Furthermore, let’s say that the stock’s market price was $50 in the closing yesterday. Since Paulo placed a buy limit order at $48 and the stock is at $51 on the opening auction of the next trading day, there will be no fill or execution. This strategy limits what a trader buys; hence its name buy limit order. 


The challenges in using a buy limit order

A buy limit only guarantees the price and not the execution since the order only proceeds after hitting the limit price. Besides that, we can say that another challenge is that the order needs to line up in a queue. 

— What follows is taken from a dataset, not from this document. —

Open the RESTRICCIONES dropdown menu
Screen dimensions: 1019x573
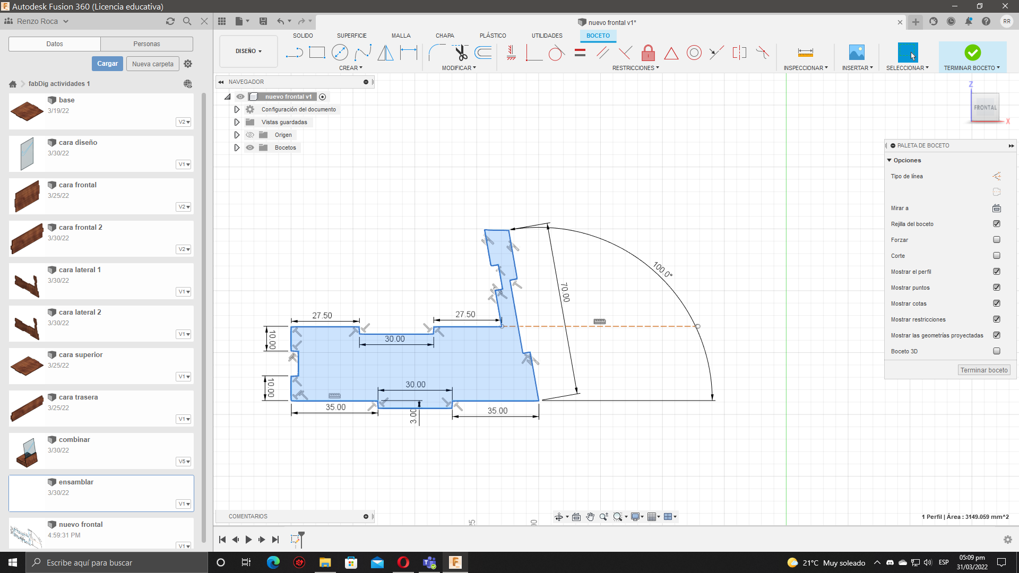(x=635, y=68)
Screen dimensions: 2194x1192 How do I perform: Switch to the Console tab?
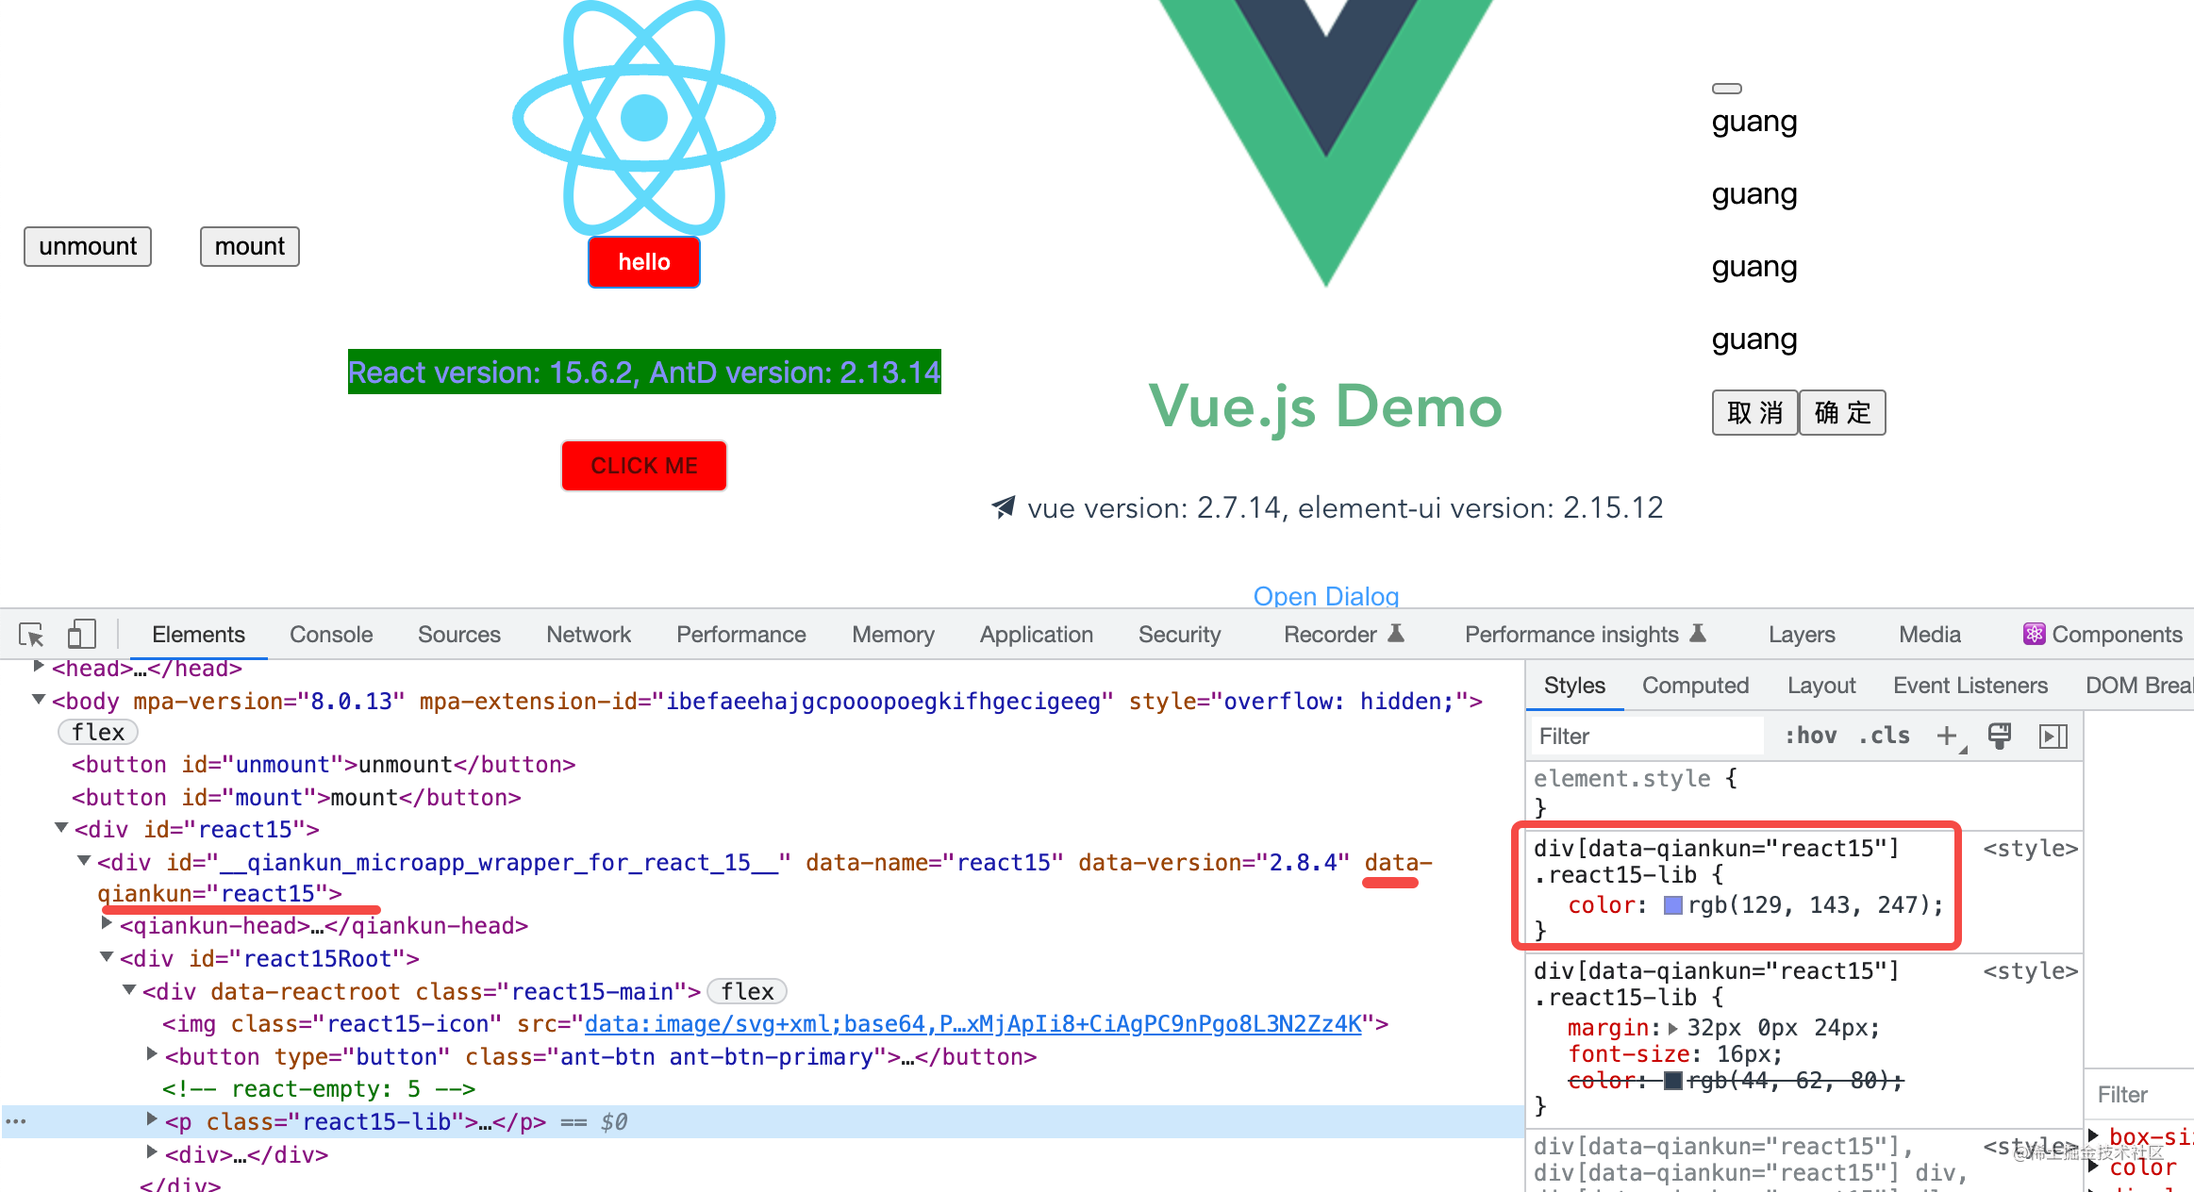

Let’s take Paulo’s and H Company’s case again to elaborate. Say Paulo wants to buy 500 shares at $48. Even though the seller is willing to sell at the price that Paulo wants, there may also be hundreds or even thousands of shares still waiting queue to buy H Company’s shares at $48. In this situation, the earlier orders will still need to clear up first before the seller gets to Paulo. We can say that in placing buy limit orders, punctuality is a must.


In another scenario

H Company’s stock is constantly rising. The stock closed yesterday at $50, today it closed at $53, and the next day, it opened at $55. We can conclude that the stock is skyrocketing and not likely to decline anytime soon. However, since Paulo placed a buy limit order at $48 and did not cancel it since he does not want to buy any more than that price, he will not likely proceed to an order fill. We can say that Paulo missed an excellent trading opportunity. He can solve this dilemma by using a market order and buying the stock upfront at its current market price. He can also place a buy-stop order where he might pay a little bit higher but still control the maximum amount that he will pay.